-- Provided data follows --
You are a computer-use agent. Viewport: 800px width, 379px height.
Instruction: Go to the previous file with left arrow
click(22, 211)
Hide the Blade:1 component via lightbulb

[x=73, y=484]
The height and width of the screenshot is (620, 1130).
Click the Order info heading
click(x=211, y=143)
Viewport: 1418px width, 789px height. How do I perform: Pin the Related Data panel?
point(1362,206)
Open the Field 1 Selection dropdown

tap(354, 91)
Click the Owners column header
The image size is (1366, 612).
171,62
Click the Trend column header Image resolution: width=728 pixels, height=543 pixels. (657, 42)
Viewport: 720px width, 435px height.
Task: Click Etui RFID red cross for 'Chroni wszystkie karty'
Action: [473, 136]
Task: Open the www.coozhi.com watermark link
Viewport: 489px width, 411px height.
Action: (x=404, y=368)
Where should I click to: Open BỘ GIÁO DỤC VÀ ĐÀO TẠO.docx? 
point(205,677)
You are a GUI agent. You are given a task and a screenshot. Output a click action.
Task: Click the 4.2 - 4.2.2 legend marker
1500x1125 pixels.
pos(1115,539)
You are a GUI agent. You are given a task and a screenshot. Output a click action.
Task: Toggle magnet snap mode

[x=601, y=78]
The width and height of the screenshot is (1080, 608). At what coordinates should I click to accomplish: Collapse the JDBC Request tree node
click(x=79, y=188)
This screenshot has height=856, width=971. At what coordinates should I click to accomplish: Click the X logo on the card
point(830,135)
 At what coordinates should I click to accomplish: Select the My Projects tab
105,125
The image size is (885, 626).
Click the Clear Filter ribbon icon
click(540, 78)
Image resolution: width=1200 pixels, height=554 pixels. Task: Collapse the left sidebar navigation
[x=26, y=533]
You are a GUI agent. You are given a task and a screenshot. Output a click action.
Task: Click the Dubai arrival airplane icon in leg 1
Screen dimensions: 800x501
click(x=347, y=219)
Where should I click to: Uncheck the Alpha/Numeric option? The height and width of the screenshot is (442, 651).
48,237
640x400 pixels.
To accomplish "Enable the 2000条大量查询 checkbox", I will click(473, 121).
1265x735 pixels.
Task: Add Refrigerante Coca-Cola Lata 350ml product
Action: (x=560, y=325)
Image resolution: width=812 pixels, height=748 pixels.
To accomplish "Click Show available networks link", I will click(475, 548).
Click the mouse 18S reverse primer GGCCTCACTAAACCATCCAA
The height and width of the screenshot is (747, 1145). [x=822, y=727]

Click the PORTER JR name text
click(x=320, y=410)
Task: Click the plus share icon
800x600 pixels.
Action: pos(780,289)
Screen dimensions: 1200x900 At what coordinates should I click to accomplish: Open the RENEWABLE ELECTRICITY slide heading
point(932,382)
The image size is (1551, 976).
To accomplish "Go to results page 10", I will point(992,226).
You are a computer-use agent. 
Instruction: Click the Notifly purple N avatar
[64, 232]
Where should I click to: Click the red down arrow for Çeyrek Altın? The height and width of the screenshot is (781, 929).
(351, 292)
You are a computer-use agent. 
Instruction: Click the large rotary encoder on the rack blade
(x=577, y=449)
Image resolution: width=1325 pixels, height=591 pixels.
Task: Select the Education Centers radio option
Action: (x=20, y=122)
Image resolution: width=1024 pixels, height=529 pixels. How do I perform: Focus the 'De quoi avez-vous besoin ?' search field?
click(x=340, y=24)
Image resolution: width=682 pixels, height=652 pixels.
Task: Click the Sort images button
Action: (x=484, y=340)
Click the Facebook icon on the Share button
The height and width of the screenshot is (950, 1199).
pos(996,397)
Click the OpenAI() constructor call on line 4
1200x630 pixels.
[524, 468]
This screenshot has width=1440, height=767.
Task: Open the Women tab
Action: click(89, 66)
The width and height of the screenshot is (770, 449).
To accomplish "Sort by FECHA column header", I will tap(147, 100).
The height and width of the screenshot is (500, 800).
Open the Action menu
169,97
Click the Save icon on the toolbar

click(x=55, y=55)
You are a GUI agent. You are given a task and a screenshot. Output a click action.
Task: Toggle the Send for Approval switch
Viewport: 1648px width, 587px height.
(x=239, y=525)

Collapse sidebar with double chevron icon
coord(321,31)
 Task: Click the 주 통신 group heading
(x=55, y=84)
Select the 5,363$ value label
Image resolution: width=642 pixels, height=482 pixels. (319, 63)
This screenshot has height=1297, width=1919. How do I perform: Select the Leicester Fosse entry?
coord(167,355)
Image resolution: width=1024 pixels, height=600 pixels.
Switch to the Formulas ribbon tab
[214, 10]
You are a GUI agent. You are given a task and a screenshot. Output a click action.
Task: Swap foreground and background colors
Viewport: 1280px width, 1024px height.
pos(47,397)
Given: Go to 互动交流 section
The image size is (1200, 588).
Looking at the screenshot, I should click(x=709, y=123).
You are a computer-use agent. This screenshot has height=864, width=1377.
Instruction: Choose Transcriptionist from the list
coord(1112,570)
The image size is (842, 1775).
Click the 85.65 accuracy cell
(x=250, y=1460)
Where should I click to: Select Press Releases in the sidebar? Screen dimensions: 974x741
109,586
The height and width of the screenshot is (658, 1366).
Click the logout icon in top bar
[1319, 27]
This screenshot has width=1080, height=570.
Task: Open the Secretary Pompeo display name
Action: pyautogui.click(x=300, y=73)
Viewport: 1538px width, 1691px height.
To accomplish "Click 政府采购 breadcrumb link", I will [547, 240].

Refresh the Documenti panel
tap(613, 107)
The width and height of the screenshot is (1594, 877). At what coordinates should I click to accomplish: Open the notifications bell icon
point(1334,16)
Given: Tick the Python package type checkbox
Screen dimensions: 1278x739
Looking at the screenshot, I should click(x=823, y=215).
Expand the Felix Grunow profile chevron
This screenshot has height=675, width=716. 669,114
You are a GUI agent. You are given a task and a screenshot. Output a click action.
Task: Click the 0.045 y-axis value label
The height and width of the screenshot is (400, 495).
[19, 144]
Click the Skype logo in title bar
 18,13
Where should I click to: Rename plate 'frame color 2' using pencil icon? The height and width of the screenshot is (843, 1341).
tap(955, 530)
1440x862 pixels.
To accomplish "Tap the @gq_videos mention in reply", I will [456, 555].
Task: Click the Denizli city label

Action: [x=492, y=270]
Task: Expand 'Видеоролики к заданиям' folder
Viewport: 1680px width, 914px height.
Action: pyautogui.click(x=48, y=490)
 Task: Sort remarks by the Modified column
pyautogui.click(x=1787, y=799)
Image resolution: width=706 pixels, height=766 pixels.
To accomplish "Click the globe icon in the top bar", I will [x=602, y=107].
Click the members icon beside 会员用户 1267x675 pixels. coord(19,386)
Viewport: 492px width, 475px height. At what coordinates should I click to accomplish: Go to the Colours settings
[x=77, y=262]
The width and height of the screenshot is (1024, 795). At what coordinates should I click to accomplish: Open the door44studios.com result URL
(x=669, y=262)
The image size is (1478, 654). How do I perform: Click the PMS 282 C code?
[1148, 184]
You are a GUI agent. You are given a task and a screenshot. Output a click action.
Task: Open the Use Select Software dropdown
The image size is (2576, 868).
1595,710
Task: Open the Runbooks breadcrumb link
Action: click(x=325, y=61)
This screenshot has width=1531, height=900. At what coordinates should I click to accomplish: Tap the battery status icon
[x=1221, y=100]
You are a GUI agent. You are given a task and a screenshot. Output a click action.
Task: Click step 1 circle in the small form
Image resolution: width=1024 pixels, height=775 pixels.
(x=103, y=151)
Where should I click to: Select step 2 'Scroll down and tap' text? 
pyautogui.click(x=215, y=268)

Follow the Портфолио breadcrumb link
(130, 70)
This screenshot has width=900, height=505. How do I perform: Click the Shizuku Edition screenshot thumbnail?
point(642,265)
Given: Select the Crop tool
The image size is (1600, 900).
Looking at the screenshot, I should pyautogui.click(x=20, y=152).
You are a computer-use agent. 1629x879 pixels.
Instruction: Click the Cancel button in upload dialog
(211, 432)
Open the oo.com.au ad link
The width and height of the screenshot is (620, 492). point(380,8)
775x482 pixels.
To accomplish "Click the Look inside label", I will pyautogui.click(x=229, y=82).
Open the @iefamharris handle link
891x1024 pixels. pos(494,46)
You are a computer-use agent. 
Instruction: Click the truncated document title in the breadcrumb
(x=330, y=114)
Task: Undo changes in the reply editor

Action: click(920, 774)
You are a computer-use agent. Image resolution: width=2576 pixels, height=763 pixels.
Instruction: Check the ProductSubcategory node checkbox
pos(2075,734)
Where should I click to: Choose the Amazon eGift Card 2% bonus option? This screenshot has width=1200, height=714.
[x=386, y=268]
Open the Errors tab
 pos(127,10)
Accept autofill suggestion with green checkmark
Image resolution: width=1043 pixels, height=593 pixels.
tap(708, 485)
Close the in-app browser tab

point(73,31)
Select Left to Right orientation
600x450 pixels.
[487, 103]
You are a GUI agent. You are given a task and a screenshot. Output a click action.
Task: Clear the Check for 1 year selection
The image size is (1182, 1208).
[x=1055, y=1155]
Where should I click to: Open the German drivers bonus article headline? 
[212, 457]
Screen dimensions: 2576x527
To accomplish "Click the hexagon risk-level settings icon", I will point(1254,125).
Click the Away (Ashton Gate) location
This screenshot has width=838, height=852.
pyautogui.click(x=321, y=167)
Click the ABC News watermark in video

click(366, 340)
-- Provided data concluded --
*Task statement*.
The word "computer" appears in some lines above. Return every one of those lines.

*Answer area*.
You are a computer-use agent. Viewport: 800px width, 379px height.
You are a computer-use agent. 
You are a computer-use agent. 
You are a computer-use agent. This screenshot has height=864, width=1377.
You are a computer-use agent. 1629x879 pixels.
You are a computer-use agent. 
You are a computer-use agent. Image resolution: width=2576 pixels, height=763 pixels.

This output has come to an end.